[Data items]
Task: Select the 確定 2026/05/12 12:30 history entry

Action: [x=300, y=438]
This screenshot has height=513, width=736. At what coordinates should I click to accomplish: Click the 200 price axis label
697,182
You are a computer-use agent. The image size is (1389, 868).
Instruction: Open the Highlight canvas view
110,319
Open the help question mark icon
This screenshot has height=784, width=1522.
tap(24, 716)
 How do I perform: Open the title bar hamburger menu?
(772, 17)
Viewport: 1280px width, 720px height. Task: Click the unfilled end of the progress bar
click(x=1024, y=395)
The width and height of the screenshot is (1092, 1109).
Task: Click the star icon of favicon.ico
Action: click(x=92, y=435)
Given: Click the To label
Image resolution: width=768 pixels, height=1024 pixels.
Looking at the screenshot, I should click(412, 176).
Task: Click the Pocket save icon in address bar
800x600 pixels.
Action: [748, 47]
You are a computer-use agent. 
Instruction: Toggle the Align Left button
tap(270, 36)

[EXERCISE TASK] Reproduce the lines of the data items verbatim, beginning with the line that contains "How do I perform: Open" and ending with the line that contains "Action: click(x=92, y=435)".

[IN RESPONSE]
 How do I perform: Open the title bar hamburger menu?
(772, 17)
Viewport: 1280px width, 720px height. Task: Click the unfilled end of the progress bar
click(x=1024, y=395)
The width and height of the screenshot is (1092, 1109).
Task: Click the star icon of favicon.ico
Action: click(x=92, y=435)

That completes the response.